▶ Problem details:
Return the full listing character for character, without its pictures.
*** Opening Supplied records ***
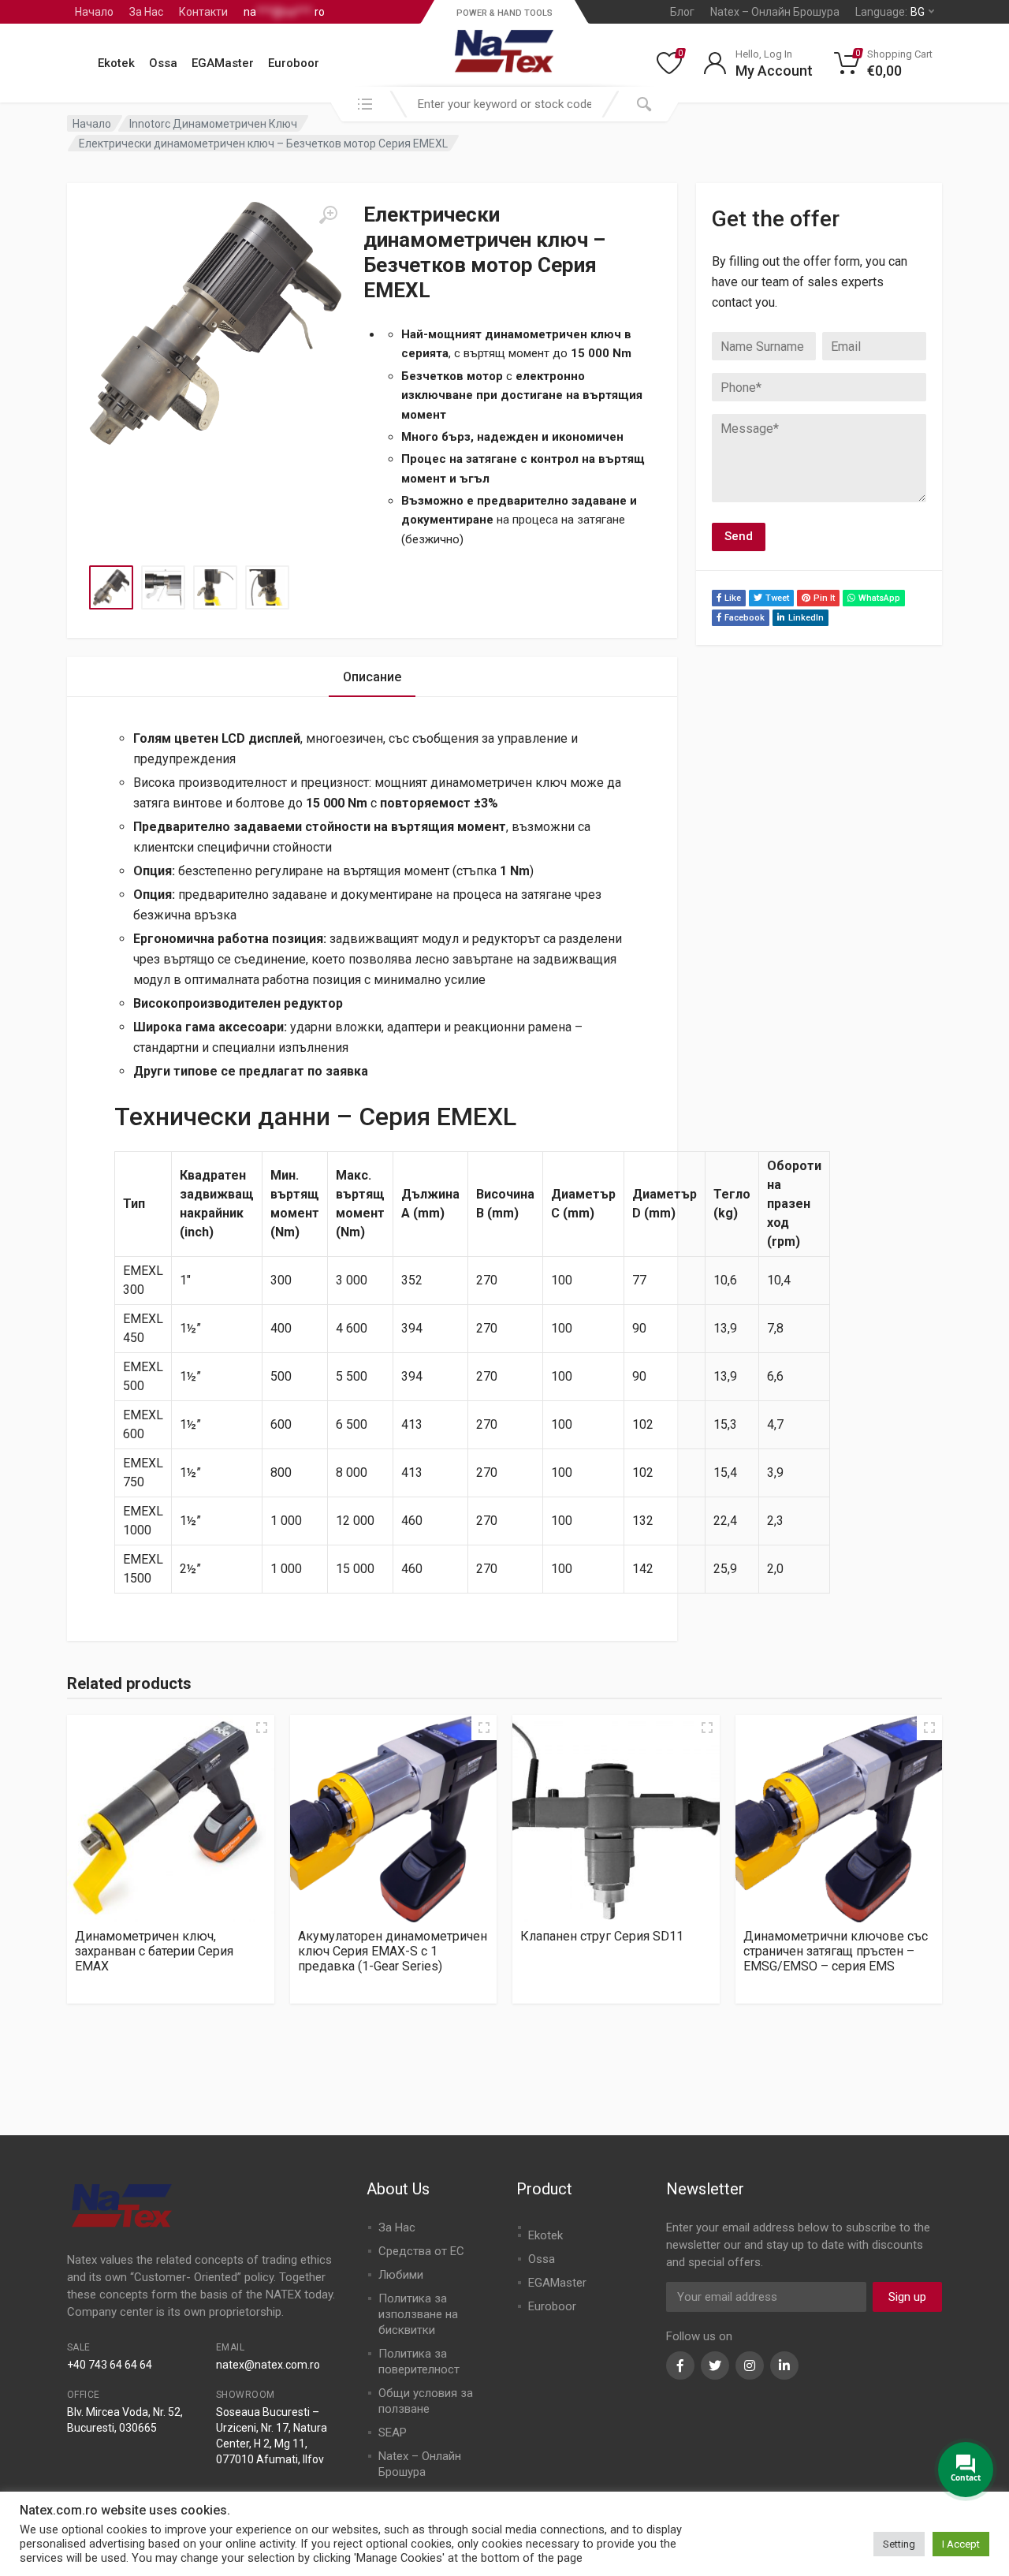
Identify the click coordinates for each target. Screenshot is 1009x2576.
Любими (400, 2275)
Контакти (203, 12)
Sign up (907, 2297)
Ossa (163, 63)
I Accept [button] (961, 2544)
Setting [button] (899, 2544)
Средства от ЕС (421, 2251)
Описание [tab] (372, 676)
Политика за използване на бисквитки (418, 2314)
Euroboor (293, 63)
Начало (94, 12)
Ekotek (116, 63)
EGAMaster (223, 63)
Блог (682, 12)
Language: (890, 12)
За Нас (146, 12)
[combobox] (504, 104)
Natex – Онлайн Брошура (775, 12)
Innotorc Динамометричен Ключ (213, 123)
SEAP (392, 2432)
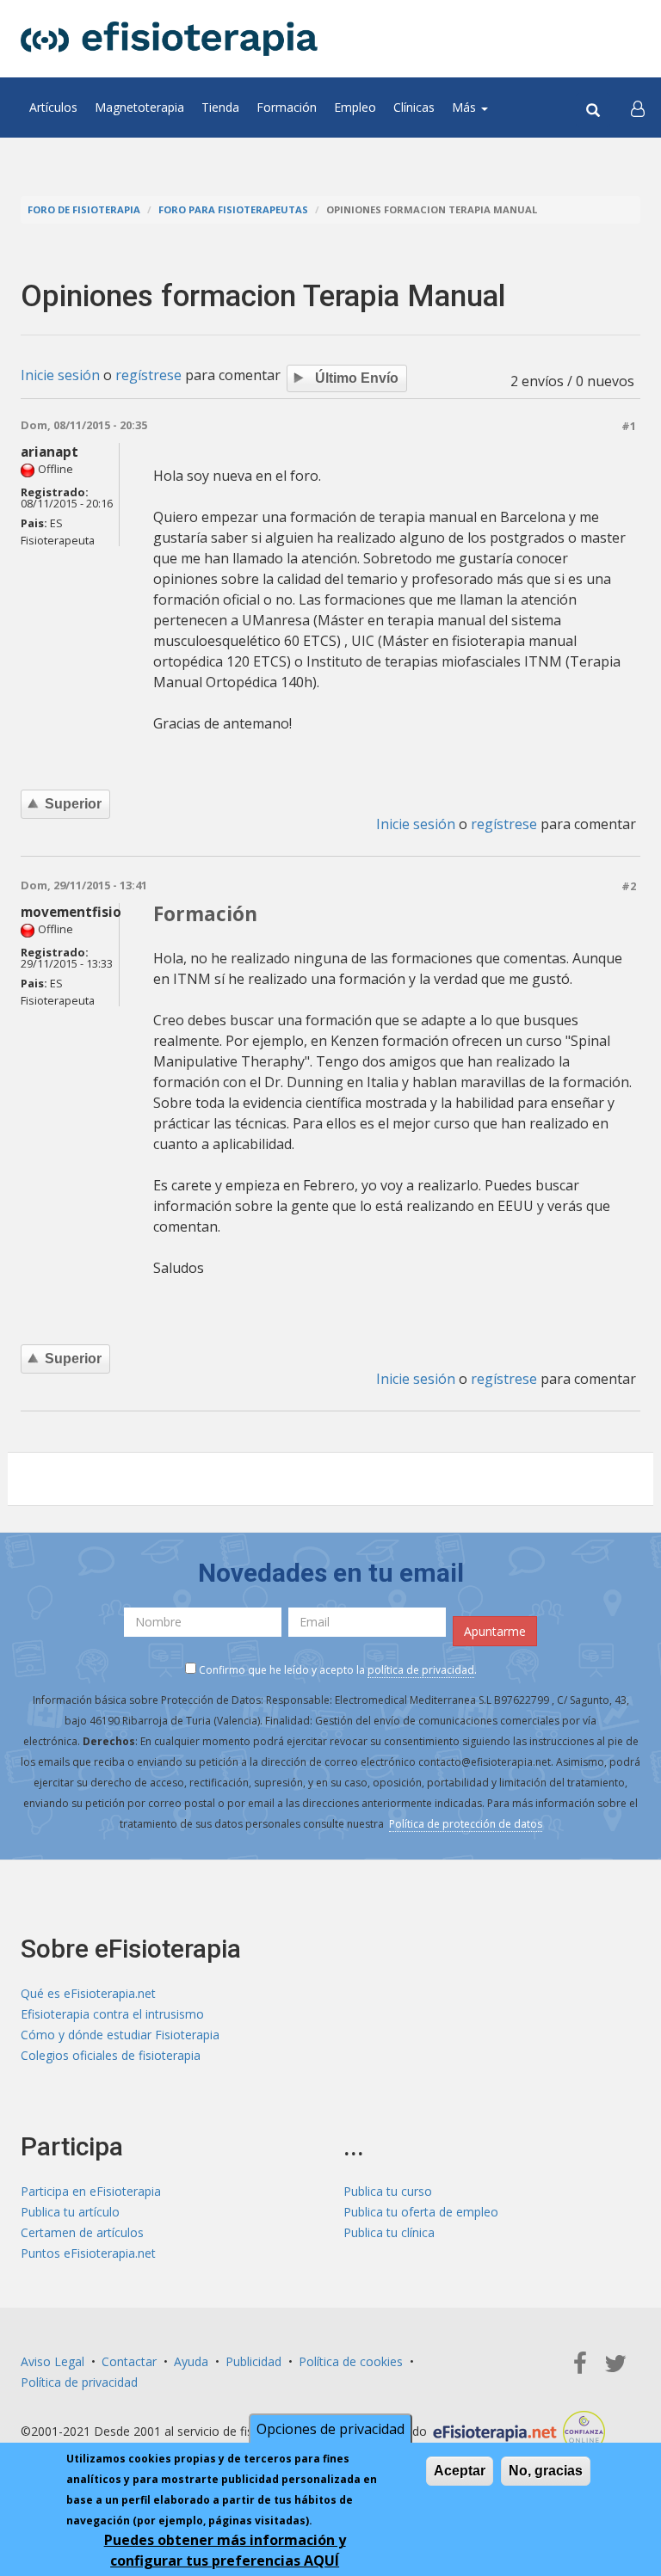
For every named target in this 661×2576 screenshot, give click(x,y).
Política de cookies (351, 2361)
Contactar (129, 2361)
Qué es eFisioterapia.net (88, 1993)
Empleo (355, 107)
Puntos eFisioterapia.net (88, 2253)
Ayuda (191, 2361)
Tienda (220, 107)
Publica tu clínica (389, 2232)
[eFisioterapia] (169, 39)
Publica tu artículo (70, 2212)
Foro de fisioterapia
*** Closing Supplied records ***
▶ Exercise response:
Identify the click coordinates for each target. Screenshot is 1009x2576.
Любими (400, 2275)
Контакти (203, 12)
Sign up (907, 2297)
Ossa (163, 63)
I Accept [button] (961, 2544)
Setting [button] (899, 2544)
Средства от ЕС (421, 2251)
Описание [tab] (372, 676)
Политика за използване на бисквитки (418, 2314)
Euroboor (293, 63)
Начало (94, 12)
Ekotek (116, 63)
EGAMaster (223, 63)
Блог (682, 12)
Language: (890, 12)
За Нас (146, 12)
[combobox] (504, 104)
Natex – Онлайн Брошура (775, 12)
Innotorc Динамометричен Ключ (213, 123)
SEAP (392, 2432)
For every named target in this 661×2576 screenshot, give click(x,y).
Política de cookies (351, 2361)
Contactar (129, 2361)
Qué es eFisioterapia.net (88, 1993)
Empleo (355, 107)
Puntos eFisioterapia.net (88, 2253)
Ayuda (191, 2361)
Tienda (220, 107)
Publica tu clínica (389, 2232)
[eFisioterapia] (169, 39)
Publica tu artículo (70, 2212)
Foro de fisioterapia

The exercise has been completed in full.